🤖 AI Summary
To address the critical issue of information loss or redundancy caused by fixed-frame sampling in video captioning, this paper proposes the first model-agnostic dynamic module selection framework. Our method jointly adapts the number of visual tokens and the scale of generation modules via adaptive visual token subset construction and a learnable attention masking mechanism. Key contributions include: (1) decoupling module selection from the backbone model to enable plug-and-play integration; (2) introducing a lightweight gating network for token importance estimation and subset selection; and (3) designing an adaptive attention mask to enhance modeling of salient spatiotemporal regions. Evaluated on MSVD, MSR-VTT, and VATEX, our framework consistently improves BLEU-4 and CIDEr scores across three representative video captioning architectures—achieving average gains of +2.1 and +3.7, respectively—while reducing computational overhead by 18%–25%.
📝 Abstract
Multi-modal transformers are rapidly gaining attention in video captioning tasks. Existing multi-modal video captioning methods typically extract a fixed number of frames, which raises critical challenges. When a limited number of frames are extracted, important frames with essential information for caption generation may be missed. Conversely, extracting an excessive number of frames includes consecutive frames, potentially causing redundancy in visual tokens extracted from consecutive video frames.

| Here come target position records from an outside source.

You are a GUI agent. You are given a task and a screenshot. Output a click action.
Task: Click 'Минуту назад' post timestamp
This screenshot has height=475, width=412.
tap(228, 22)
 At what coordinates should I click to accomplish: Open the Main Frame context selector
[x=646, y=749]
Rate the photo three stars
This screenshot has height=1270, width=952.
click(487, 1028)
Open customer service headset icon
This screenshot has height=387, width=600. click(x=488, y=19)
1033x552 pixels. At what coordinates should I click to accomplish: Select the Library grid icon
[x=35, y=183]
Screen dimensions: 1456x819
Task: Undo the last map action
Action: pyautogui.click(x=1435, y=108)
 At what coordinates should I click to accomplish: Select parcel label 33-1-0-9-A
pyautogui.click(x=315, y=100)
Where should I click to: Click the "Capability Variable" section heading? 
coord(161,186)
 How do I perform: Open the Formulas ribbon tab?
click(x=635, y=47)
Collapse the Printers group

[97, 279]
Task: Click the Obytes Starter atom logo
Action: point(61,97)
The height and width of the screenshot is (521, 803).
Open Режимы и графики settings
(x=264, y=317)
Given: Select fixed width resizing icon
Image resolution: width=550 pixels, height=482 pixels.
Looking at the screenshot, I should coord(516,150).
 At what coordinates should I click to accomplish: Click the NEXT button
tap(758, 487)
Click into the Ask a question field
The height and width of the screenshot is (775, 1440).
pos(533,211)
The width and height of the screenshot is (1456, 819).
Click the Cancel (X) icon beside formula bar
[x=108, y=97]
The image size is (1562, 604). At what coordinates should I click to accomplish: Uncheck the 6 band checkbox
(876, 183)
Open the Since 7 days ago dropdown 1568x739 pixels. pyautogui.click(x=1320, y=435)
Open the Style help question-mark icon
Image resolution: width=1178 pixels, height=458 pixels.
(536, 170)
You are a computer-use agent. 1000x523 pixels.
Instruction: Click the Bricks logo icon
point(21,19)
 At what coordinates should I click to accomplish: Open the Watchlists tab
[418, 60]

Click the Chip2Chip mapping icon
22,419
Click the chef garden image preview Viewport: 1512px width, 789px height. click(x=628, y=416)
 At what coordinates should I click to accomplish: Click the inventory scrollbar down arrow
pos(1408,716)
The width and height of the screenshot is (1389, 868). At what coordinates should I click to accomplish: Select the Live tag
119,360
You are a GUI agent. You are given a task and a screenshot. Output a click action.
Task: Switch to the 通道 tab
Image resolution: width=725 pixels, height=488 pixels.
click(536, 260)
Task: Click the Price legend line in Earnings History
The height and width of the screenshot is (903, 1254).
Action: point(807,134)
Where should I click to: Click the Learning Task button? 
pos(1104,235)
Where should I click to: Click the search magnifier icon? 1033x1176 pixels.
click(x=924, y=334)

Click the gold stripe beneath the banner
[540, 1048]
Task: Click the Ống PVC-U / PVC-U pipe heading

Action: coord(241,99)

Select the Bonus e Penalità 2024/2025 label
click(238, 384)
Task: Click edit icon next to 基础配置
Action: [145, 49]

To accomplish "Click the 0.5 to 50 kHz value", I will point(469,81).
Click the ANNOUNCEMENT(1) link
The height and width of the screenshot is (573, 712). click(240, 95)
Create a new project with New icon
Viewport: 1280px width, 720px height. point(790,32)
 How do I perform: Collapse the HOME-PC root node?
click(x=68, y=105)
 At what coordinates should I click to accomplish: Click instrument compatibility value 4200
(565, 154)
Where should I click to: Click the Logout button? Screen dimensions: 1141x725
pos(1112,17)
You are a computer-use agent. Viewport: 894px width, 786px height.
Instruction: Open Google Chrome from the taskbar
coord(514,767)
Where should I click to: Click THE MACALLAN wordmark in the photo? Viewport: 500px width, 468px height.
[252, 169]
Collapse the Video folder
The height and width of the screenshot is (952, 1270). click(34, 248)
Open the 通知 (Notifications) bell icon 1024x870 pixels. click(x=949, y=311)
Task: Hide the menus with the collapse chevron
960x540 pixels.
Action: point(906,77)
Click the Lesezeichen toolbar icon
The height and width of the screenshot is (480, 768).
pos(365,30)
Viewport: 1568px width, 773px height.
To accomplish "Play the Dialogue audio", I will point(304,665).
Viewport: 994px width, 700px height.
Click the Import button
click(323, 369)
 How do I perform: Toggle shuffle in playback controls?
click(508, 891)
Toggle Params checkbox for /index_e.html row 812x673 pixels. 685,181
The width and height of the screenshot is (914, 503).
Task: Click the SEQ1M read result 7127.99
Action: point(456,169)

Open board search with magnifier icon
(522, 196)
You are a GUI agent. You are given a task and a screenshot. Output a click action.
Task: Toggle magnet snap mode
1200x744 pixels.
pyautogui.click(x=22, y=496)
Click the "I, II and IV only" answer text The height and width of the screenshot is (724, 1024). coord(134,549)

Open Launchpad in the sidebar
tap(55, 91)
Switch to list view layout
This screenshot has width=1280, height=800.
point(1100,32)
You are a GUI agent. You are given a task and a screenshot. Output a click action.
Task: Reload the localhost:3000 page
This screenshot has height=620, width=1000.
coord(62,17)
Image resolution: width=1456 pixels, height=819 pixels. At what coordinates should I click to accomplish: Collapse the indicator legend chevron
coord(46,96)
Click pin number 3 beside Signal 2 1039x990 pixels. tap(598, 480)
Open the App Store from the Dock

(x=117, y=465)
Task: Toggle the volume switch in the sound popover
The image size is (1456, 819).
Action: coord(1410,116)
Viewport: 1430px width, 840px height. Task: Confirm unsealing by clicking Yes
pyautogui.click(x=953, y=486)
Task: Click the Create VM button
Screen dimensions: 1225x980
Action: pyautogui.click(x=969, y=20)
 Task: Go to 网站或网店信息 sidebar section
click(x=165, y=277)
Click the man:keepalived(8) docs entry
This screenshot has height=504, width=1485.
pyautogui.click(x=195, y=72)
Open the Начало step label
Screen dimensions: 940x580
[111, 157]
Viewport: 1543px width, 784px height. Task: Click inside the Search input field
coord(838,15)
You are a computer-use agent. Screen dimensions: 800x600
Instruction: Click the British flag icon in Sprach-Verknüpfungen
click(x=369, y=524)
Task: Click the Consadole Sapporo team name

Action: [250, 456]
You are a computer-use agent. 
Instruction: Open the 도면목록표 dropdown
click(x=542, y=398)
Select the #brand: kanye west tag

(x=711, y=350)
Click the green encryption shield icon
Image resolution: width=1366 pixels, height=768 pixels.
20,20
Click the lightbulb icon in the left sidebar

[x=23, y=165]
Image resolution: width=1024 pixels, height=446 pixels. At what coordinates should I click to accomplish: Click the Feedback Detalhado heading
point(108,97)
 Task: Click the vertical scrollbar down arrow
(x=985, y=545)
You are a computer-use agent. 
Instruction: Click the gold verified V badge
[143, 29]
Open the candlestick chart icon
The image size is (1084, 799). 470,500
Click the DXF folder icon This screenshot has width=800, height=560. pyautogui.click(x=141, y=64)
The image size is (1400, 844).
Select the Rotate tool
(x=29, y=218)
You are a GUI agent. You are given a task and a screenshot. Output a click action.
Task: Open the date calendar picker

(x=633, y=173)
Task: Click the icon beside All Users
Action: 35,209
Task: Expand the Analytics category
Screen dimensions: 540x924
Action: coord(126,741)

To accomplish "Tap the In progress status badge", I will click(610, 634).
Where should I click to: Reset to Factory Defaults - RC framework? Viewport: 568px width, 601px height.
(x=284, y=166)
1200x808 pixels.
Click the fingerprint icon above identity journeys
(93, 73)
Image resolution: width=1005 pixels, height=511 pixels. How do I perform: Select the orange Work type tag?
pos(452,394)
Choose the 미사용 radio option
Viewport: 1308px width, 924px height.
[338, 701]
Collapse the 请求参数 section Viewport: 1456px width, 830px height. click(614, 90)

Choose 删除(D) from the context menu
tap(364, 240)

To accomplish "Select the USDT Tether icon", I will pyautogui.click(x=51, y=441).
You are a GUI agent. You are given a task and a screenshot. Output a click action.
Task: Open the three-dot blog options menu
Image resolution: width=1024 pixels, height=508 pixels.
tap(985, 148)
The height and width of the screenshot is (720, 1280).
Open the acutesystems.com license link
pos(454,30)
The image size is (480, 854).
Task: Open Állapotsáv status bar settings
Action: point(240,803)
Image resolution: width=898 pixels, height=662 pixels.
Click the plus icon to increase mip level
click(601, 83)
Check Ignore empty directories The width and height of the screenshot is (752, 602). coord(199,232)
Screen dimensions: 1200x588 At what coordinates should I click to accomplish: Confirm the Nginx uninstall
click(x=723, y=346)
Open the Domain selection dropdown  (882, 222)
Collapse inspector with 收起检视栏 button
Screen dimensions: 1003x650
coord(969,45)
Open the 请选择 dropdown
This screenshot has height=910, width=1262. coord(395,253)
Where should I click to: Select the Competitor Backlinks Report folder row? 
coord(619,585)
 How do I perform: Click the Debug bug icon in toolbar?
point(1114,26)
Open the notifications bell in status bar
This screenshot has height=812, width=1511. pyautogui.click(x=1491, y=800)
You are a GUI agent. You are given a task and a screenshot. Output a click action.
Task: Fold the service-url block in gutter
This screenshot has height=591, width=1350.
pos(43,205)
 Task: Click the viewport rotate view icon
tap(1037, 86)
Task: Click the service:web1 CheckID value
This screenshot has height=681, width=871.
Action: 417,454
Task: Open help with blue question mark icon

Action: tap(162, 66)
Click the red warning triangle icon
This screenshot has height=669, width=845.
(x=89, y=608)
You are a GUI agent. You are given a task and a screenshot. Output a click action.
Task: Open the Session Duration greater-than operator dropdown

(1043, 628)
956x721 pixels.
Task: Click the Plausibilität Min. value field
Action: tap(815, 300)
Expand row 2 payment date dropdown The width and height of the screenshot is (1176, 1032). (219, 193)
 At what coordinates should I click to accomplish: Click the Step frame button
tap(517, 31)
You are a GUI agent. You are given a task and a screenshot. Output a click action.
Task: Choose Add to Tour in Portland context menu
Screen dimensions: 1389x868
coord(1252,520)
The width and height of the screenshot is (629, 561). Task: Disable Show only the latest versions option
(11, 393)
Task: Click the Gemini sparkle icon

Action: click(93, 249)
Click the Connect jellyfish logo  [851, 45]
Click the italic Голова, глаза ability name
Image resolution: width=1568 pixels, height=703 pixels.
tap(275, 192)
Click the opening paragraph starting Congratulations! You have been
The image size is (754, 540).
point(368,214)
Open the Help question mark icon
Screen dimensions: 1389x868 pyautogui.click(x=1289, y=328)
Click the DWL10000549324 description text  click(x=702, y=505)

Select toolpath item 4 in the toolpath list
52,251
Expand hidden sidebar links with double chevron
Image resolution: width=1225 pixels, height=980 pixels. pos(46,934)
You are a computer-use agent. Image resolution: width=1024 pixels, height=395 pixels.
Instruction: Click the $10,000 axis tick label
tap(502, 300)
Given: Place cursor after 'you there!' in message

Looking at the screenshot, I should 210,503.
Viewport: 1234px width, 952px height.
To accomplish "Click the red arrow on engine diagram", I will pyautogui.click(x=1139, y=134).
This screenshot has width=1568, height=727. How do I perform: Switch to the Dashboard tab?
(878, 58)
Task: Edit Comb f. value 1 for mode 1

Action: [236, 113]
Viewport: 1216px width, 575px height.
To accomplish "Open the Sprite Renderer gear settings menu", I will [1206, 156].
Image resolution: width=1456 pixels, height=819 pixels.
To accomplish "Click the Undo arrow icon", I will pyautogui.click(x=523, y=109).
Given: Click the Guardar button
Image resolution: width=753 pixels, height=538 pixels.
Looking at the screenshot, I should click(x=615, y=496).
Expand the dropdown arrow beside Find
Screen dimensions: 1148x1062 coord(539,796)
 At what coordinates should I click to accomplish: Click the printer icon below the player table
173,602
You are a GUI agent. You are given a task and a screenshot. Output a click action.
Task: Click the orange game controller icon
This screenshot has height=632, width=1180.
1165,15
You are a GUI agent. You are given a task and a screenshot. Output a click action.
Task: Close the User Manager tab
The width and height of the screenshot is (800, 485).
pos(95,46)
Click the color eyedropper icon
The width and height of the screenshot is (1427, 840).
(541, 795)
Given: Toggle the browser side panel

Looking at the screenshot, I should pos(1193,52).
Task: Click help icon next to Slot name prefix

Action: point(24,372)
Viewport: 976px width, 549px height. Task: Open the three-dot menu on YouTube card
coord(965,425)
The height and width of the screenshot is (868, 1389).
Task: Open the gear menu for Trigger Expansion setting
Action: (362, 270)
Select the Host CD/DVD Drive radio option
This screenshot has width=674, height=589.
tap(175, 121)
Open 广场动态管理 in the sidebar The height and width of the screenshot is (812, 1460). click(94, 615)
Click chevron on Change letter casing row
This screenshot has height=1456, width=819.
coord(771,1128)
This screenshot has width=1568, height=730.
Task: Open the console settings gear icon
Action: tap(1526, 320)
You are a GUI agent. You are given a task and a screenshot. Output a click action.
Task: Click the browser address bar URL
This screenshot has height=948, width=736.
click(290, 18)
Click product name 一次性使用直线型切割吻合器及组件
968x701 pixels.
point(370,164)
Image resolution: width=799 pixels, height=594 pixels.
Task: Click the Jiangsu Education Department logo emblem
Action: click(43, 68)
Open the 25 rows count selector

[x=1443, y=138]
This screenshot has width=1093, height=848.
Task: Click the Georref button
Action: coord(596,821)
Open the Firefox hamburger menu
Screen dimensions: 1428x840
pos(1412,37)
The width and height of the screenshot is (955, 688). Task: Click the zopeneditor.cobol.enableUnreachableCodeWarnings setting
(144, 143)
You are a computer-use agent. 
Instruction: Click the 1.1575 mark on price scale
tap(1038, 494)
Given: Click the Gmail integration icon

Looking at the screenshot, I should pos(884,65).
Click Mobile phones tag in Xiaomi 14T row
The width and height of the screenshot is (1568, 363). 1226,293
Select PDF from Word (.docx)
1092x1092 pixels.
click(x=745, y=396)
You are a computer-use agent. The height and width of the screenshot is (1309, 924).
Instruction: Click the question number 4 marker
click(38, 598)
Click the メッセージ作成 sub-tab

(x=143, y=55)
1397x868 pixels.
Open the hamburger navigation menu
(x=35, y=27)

To extract an appropriate number of frames for each video, this paper proposes the first model-agnostic module selection framework in video captioning that has two main functions: (1) selecting a caption generation module with an appropriate size based on visual tokens extracted from video frames, and (2) constructing subsets of visual tokens for the selected caption generation module. Furthermore, we propose a new adaptive attention masking scheme that enhances attention on important visual tokens. Our experiments on three different benchmark datasets demonstrate that the proposed framework significantly improves the performance of three recent video captioning models.